Valuation is also a concern. The stock trades at 40X its earnings outlook, which is questionable. The company is expected to produce earnings growth over the next year but may not achieve the 75% YOY growth analysts expect, and there is also an institutional headwind. The institutions have been selling on balance for over a year, and it has been intense at times. Selling in 2023 has subsided from the peak set in 2022 but remains firmly biased toward the bears. This may change now that Roctavian is approved, but we won’t know until later in the quarter. Until then, there is a risk that institutional selling will continue to cap gains.
BioMarin: A Takeover Target
There is takeover speculation centered on BioMarin because of a looming patent cliff faced by the largest pharmaceutical companies. BioMarin has a proven portfolio of treatments, with at least 2 on track for blockbuster status. The company also has a robust pipeline with 2 compounds in phase 1 trials and more than a dozen on track to begin trials.

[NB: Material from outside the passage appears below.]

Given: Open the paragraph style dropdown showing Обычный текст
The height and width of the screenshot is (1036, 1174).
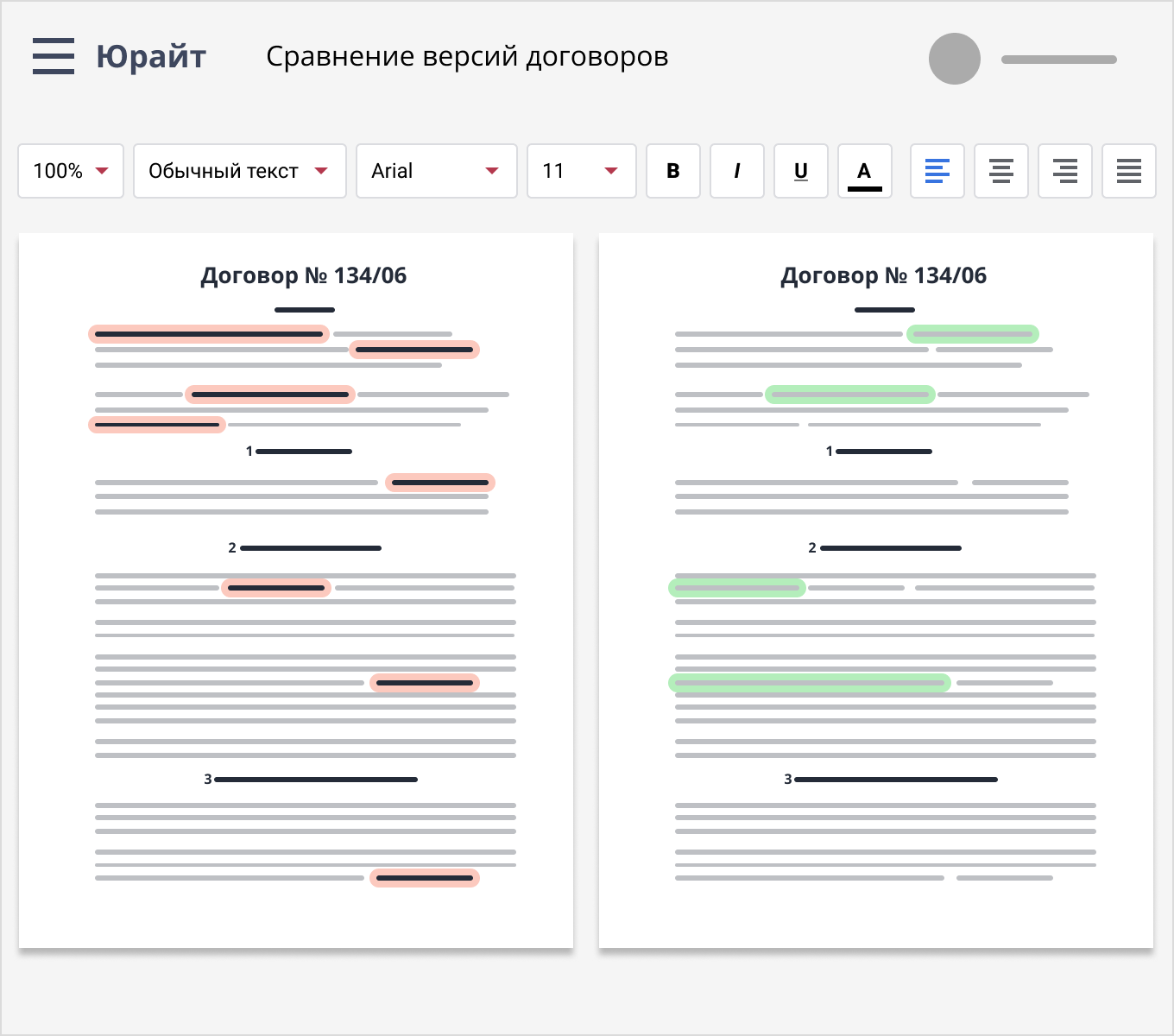Looking at the screenshot, I should [239, 171].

The technical picture is iffy. The market shows support at a critical level, but a rebound is yet to form. The critical level is near $86 and has been support and resistance for the market many times. Assuming the market can sustain this level, it should increase as the summer progresses. A more substantial rebound may begin if the Q2 results are decent or include positive updates or guidance. If not, BioMarin stock may fall back to the 2022 lows.